Channel M&A: 2022 outlook

Sector consolidation shows no sign of abating with transactions and valuations remaining high – and a new trend could be emerging among trade buyers, writes Knight Corporate Finance Director Paul Billingham.

TalkTalk’s acquisition of Virtual1 significantly increases its presence in the wholesale connectivity market. It provides additional scale and the improved partner interfaces that are so important to wholesale channel providers. Virtual1 had previously been backed by private equity provider BGF in 2016, and we would assume there would have been significant interest from private equity in a secondary buy-out, but following on from Daisy’s recent acquisition of XLN (circa £21 million EBITDA), and Wavenet’s acquisition of Excell Group (circa £6 million EBITDA) we could be entering a new phase of sector consolidation at the larger scale end of the market driven by trade buyers rather than private equity.
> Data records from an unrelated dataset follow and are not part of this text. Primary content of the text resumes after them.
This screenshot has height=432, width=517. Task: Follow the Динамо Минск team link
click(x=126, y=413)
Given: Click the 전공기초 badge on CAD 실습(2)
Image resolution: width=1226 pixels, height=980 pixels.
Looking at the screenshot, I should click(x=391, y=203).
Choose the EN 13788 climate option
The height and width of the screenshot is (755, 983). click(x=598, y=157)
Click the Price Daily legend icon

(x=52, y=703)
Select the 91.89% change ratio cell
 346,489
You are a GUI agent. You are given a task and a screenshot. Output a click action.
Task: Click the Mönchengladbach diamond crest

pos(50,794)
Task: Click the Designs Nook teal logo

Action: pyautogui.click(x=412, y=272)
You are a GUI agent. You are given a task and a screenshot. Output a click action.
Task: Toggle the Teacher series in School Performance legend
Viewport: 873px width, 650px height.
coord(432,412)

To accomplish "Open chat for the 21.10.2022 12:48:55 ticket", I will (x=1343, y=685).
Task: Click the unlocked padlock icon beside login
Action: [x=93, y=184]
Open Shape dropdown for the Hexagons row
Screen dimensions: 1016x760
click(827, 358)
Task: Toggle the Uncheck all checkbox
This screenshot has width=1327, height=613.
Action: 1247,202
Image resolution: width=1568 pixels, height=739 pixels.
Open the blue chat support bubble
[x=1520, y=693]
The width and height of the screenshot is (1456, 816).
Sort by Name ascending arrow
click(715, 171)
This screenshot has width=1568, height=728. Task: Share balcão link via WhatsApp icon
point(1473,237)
As we have written many times, private equity has been more active than trade buyers for businesses at the £5 million-plus EBITDA level, with a range of ICT providers moving through primary, secondary and even tertiary private equity backed buy-outs, rather than exit to larger trade acquirers. Almost all of these investments have been to support M&A activity and this has driven high volumes of transactions and maintained healthy valuations for ICT providers of all sizes. Even during the pandemic and the lockdown period, transaction volumes remained high for trade deals as the consolidators continued to acquire given the resilience shown by the sector.

Maintaining volumes
We don’t see any sign of a reduction in volumes of trade sales in the sector during 2022, and the latest Megabuyte Quarterly Barometer highlighted Comms and IT Resellers as the hottest section across the whole ICT & Digital spectrum in its UK activity heat map, followed by Cloud Services and Networks & Connectivity. At Knight we continue to be busy with eight transactions completed in Q1 in 2022 (we completed 24 in total in 2021) and six or seven more imminent. For business owners in the ICT sector there still remains a range of options open in terms of crystalising all or some value in their business.

In a significant change of direction to the last seven or eight years, we expect to see some much larger sector transactions featuring trade buyers rather than private equity, with the recent Excell Group, XLN and Virtual1 exits being the first of a larger number of trade deals at the higher end of the market. This is less down to private equity suddenly losing interest in the sector – despite significant falls in valuations of publicly quoted technology companies – and more to do with the appetite of a number of private equity backed consolidators to now seriously scale up.

We expect to see maybe one or two mergers between consolidators, and some more straightforward trade buy-outs. Both will present significant synergy opportunities post-deal that will be important as margins continue to be squeezed as voice services continue to migrate from the old PSTN world to IP based solutions.

Warning
Beware – is your business being offered to buyers without you realising? Knight has had instances where brokering sites are listing ICT businesses for sale without owners being aware of it, in order to facilitate deals without any prior agreement from sellers. If you are considering any type of transaction always talk to a corporate finance provider that can set out all of your options, knows buyer behaviour in the sector, and is not going to rush you into a process you may not be ready for.